(RECORDS FOR THE TASK Opens)

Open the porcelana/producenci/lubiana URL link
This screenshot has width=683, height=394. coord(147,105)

(RECORDS FOR THE TASK Closes)
(RECORDS FOR THE TASK Opens)

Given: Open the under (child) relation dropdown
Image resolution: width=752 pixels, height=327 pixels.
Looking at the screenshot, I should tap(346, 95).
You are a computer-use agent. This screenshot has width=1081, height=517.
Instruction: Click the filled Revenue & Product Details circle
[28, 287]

(RECORDS FOR THE TASK Closes)

* **WHAT YOU NEED TO DO**
For this exercise, please output exactly the lines above starting at the line with "Image resolution: width=752" and ending at the line with "You are a computer-use", ends included.

* **REPLY TO THE EXERCISE**
Image resolution: width=752 pixels, height=327 pixels.
Looking at the screenshot, I should tap(346, 95).
You are a computer-use agent. This screenshot has width=1081, height=517.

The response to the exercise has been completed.